Moreover, as discussed in earlier posts, while the use of AI is growing, it is not without risk. Given the prevalence of AI hallucinations and fake citations in recent federal cases, practitioners may wish to carefully authenticate all AI-generated work product and evidence and verify all AI-produced materials before relying on them in litigation. The judicial focus on Rule 11 violations related to AI-generated false citations demonstrates the courts’ increasing awareness of AI limitations and the risks attendant to leveraging these tools.
[1] In the Concord Music litigation, counsel was held to have waived the work product privilege to the extent they turned over AI prompts to an expert witness. Concord Music Group, Inc. v. Anthropic PBC, 2025 WL 3677935, at *3 (N.D. Cal. Dec. 18, 2025).
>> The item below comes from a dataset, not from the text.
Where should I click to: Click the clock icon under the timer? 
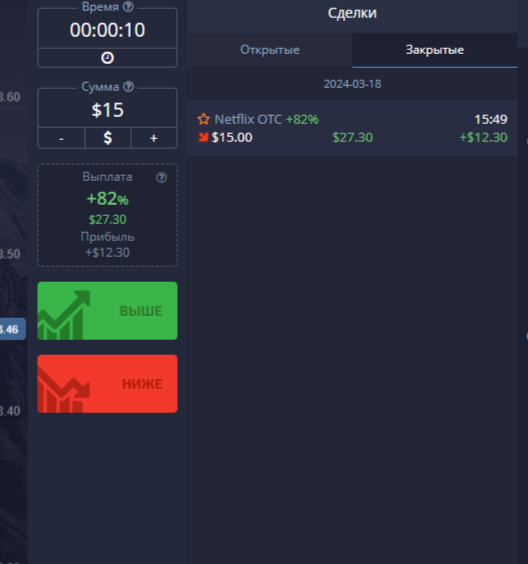click(x=107, y=58)

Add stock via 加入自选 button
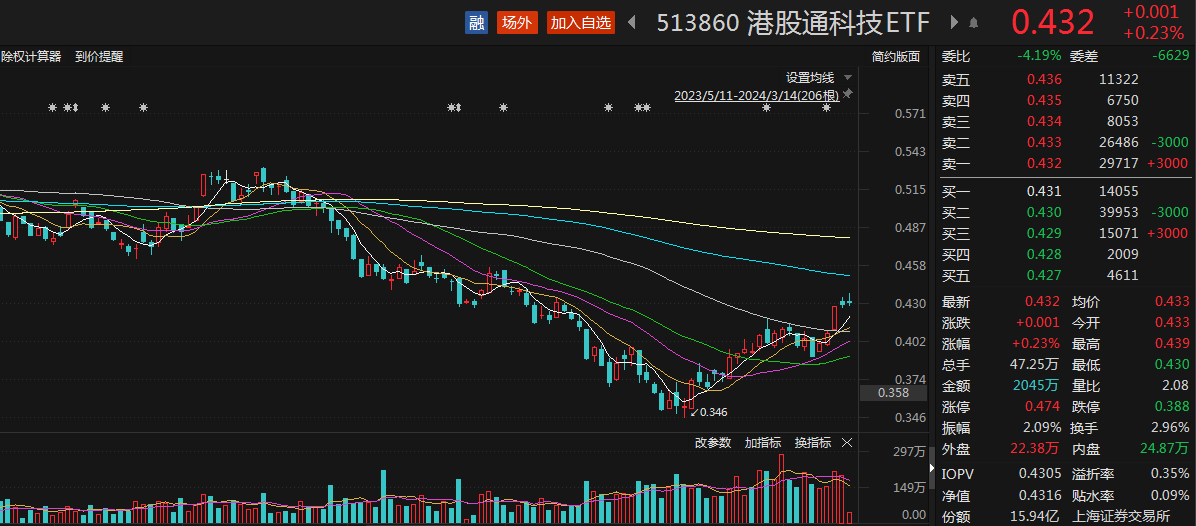(x=581, y=23)
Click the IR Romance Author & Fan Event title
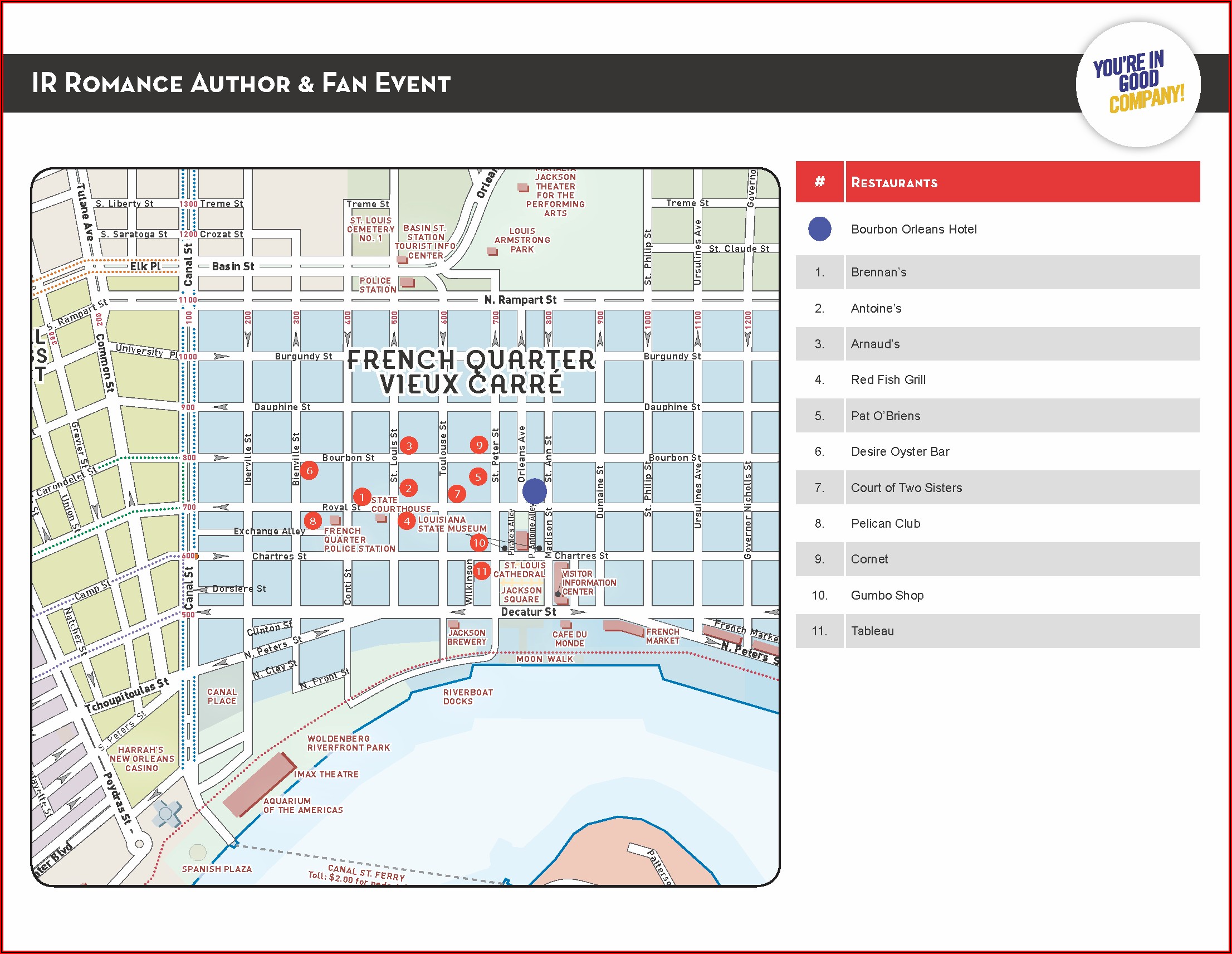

[2] Bradley Heppner, a Dallas financial services executive charged with securities and wire fraud, used an AI LLM to research legal questions related to the government’s investigation after receiving a grand jury subpoena and engaging counsel, but before his arrest. Heppner communicated with an AI platform to prepare defense strategy reports and analyze potential legal arguments, generated 31 documents of prompts and responses, and transmitted them to counsel. United States v. Heppner, — F.Supp.3d —- (2026). When the FBI seized the documents during a search of Heppner’s home, his attorneys claimed the documents were privileged. The government moved to compel.
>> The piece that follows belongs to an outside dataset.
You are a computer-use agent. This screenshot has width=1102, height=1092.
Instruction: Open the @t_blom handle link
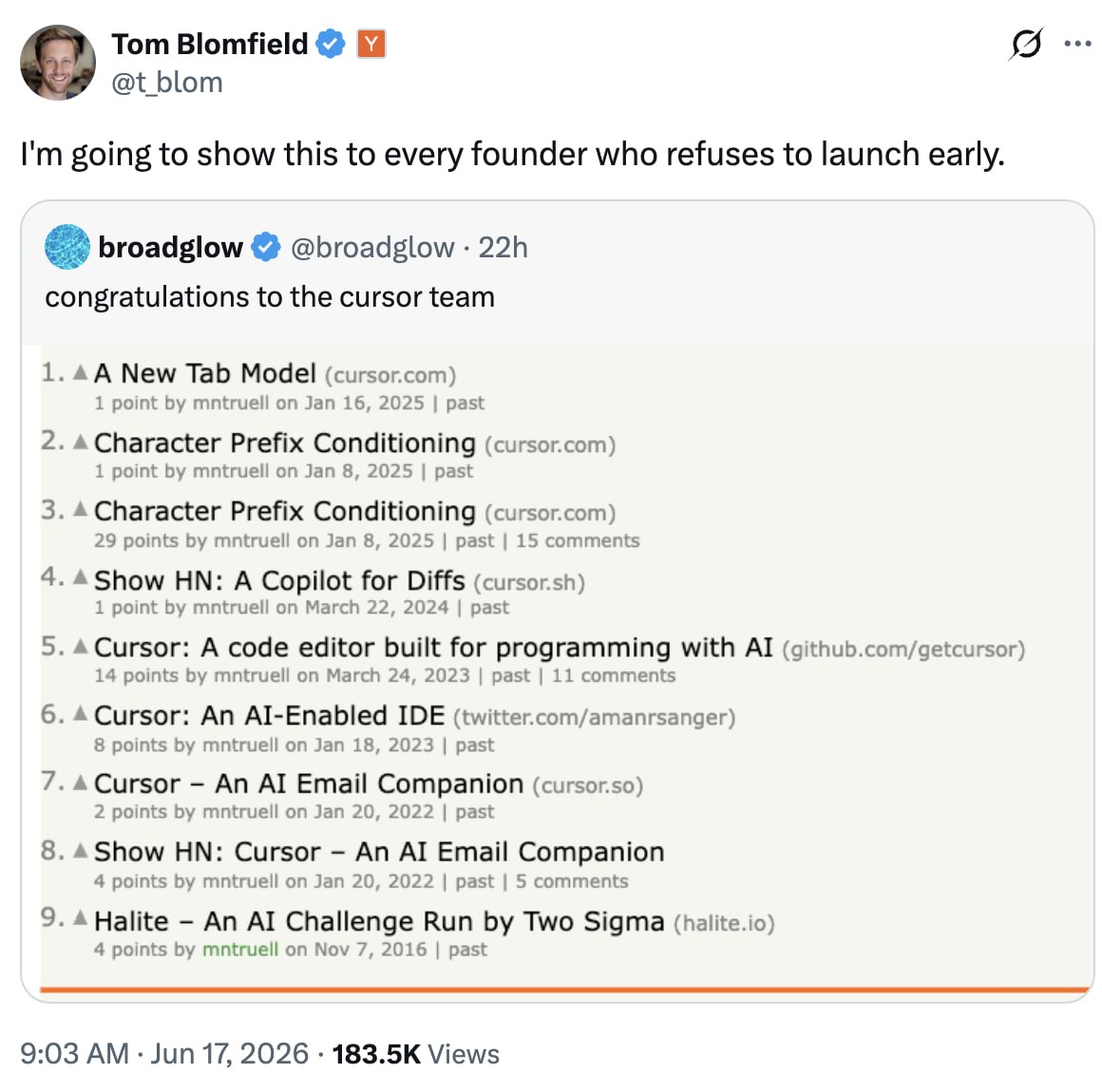pyautogui.click(x=167, y=83)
[3] This decision establishes important precedent for the intersection of artificial intelligence and traditional legal privilege doctrines. Judge Rakoff concluded that while “generative artificial intelligence presents a new frontier in the ongoing dialogue between technology and the law,” AI’s “novelty does not mean that its use is not subject to longstanding legal principles, such as those governing the attorney-client privilege and the work product doctrine.” The decision aligns with existing ethics guidance that requires attorneys to understand the technology they use and its security risks under ABA Model Rule 1.1 Comment 8.